In Defense
Recently a journalist asked to summarize important facts about sleep.
Here’s an attempt to defend sleep – and it’s role in human regeneration. Some will be interested by a new large European study showing that the worse the insomnia, the worse future heart failure. Yet the story is much bigger than that:
The body processes information. Most of that information is processed unconsciously. Sleep performs much of that processing.
Information continually changes the body. It uses new information to update, remodel and remake all its systems. Without that remake, the body dies.
If sleep is prevented, the body dies.
The human body’s remodeling is astonishingly quick. Most of the heart is remade in three days. Much of the body outside structural factors – like bone – is remade in three to four weeks.
The goal of health should be to foster this regeneration. A newly regenerating body and brain is much more effective in dealing with a constantly changing environment.
People don’t see their bodies regenerating – quickly or slowly – for at least two reasons 1. Most biological changes are not conscious to us. They happen “under the hood.” Witness our supremely active immune system – fighting off hundreds of different bacteria, viruses, fungi, not to mention chemicals – and you’ll get an idea of how much non-conscious information and biological changes goes on – prominently including sleep. 2. Our image of self. We see ourselves as stable throughout most of life – even though we “know” we’re constantly changing. Our bodies, brains, personalities, memories, even autobiographies shift markedly from ages six to sixteen to sixty. Yet we think we’re “the same.”
Sorry, folks. The person who read “War and Peace” at sixteen is very different from the one picking it up today – and finding it indeed a different reading experience.
Sleep is a period and process by which much our regeneration takes places – including memory, immunity, body remodeling, and informational planning for further retooling. Short shrift sleep and critical processes suffer. The end results include early death, heart disease, stroke, increased infections, more depression, higher levels of anxiety, increased tumors – on and on.
To improve our health – individual and collective – we have to ditch the machine model of the body.
Machines are dead; bodies are alive.
Bodies do not just “return to normal” – what medical care calls homeostasis . That’s not our way to health. Species evolve, individuals evolve, information evolves. It has to – we learn or we die. The environment outside – bugs, pollutants, weather – continually changes. If adaptation to the outside world does not continue apace, everything falls apart. Including us.
Sleep is a critical part of human regeneration. And the power of human regeneration includes:
1. Allowing people to exert effective control through their own actions – for what you do is what you become.
2. Seeing the body as continuously regenerating allows for much more effective public health. It also aids medical efforts to regain health for the sick.
3. It provides hope to the hopeless.
4. It implicitly recognizes health as greater than laboratory values or lack of subjective symptoms. There is physical health, mental health, social health, spiritual health. All support the others. All are synergistic.

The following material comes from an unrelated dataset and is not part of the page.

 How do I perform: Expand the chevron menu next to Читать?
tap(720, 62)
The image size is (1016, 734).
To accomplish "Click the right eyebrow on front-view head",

5. It’s economically cheaper. Maintaining or improving health is vastly less expensive than health care.
6. It fits hand-in-glove with the growing information revolution in systems research physics, chemistry and biology.
7. It sees the body as a system that continually grows and progresses to stave off entropy and decay. And that can give us hope of combating everything from environmental ills to social conflicts.
Regeneration is what we do. Sleep is one third of life. We can’t regenerate without it.
So why do we think we can do without it?